- _Instructions to follow_: What lines in the records below hold the string "Download"? Please show them.

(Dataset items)
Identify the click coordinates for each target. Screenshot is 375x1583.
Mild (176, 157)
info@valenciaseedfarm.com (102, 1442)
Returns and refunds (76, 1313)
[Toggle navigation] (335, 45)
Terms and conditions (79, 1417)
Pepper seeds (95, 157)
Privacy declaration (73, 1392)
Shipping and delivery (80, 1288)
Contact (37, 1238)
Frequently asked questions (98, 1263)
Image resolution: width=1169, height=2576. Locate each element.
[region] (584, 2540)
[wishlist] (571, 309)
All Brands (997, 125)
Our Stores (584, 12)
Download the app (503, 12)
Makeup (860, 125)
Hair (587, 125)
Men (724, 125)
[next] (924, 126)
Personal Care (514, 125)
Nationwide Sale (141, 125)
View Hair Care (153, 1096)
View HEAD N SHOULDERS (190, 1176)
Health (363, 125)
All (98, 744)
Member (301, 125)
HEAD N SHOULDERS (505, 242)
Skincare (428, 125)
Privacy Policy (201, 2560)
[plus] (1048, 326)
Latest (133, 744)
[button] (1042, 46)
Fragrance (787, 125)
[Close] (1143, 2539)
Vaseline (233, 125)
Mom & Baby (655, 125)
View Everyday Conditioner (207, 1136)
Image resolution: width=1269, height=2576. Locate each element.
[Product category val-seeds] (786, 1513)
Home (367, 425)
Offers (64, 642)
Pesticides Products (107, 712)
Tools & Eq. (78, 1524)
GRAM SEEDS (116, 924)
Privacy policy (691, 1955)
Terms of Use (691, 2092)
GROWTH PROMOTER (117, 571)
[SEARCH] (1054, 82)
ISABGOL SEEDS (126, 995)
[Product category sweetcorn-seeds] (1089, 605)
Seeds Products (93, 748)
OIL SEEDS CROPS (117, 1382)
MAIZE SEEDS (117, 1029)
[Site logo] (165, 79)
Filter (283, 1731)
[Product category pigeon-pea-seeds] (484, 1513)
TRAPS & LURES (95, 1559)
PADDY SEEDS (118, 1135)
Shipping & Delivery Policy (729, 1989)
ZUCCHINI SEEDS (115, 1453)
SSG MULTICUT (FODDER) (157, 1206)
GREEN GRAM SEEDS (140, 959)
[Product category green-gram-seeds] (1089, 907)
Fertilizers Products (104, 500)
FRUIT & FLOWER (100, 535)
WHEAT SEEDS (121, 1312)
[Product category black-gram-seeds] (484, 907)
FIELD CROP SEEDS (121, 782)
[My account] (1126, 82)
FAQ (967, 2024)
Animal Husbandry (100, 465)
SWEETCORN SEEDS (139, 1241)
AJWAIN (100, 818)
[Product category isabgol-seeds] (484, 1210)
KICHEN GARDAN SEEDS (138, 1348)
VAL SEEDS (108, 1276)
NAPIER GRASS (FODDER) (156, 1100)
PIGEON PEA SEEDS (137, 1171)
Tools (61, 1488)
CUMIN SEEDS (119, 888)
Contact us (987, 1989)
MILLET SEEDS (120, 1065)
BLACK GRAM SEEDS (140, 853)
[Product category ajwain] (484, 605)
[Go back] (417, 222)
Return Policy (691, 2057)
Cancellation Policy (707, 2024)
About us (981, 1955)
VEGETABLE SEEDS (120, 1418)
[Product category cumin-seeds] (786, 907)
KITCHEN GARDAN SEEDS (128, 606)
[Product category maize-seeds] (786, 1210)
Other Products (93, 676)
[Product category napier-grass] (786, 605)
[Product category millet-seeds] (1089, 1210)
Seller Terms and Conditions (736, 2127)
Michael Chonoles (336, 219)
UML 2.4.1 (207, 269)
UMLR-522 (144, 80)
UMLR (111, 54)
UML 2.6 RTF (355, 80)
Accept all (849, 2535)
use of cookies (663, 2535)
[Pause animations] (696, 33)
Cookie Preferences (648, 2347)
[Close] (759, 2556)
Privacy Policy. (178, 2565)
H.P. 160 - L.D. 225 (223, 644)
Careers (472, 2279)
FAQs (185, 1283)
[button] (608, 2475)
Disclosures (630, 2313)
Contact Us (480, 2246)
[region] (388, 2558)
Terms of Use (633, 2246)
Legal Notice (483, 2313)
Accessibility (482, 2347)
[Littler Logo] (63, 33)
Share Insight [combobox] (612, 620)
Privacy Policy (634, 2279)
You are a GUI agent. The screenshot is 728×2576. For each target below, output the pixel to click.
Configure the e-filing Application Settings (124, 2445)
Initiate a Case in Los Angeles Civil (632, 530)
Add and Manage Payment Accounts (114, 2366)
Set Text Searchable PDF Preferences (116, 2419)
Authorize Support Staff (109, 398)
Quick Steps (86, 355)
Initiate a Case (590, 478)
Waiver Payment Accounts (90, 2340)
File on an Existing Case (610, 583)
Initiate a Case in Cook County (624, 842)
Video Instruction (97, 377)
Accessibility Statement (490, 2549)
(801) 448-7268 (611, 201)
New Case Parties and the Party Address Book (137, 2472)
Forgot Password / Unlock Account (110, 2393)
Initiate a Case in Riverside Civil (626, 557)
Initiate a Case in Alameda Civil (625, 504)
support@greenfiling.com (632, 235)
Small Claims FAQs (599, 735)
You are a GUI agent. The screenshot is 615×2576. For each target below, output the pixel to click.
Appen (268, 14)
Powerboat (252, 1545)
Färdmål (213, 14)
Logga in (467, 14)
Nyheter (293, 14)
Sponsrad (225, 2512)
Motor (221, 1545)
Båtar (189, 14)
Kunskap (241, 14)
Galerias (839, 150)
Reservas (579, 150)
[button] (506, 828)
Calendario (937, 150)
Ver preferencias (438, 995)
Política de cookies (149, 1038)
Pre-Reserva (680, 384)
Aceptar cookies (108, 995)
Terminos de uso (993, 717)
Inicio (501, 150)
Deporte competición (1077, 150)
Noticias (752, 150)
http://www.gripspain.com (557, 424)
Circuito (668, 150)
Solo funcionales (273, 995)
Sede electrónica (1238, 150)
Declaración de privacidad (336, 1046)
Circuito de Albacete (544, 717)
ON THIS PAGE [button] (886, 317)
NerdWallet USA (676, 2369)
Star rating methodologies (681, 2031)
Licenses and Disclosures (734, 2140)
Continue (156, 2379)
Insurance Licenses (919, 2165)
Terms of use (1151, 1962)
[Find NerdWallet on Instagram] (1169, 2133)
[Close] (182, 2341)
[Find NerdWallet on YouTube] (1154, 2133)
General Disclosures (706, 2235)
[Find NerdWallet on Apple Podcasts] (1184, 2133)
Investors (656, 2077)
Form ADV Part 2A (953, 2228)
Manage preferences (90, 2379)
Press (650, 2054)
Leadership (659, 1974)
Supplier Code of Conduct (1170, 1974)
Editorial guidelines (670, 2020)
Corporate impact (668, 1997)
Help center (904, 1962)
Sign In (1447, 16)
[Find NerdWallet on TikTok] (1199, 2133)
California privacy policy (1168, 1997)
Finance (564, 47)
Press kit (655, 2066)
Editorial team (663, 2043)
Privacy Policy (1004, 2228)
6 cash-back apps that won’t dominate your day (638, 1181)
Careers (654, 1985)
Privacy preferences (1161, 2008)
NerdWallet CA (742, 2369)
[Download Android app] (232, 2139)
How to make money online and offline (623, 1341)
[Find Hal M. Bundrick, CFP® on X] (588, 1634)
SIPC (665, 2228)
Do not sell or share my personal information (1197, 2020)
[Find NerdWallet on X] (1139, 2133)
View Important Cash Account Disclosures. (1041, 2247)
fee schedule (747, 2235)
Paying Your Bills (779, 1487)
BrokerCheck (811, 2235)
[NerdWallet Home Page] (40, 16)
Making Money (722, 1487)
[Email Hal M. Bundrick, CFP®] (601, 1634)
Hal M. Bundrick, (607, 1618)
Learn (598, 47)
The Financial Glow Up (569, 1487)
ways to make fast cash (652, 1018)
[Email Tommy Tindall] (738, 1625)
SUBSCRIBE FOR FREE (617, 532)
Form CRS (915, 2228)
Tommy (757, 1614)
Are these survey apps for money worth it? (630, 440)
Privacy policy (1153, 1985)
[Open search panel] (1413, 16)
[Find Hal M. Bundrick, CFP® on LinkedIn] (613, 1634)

- _Answer section_:
Download the app (503, 12)
[Download Android app] (232, 2139)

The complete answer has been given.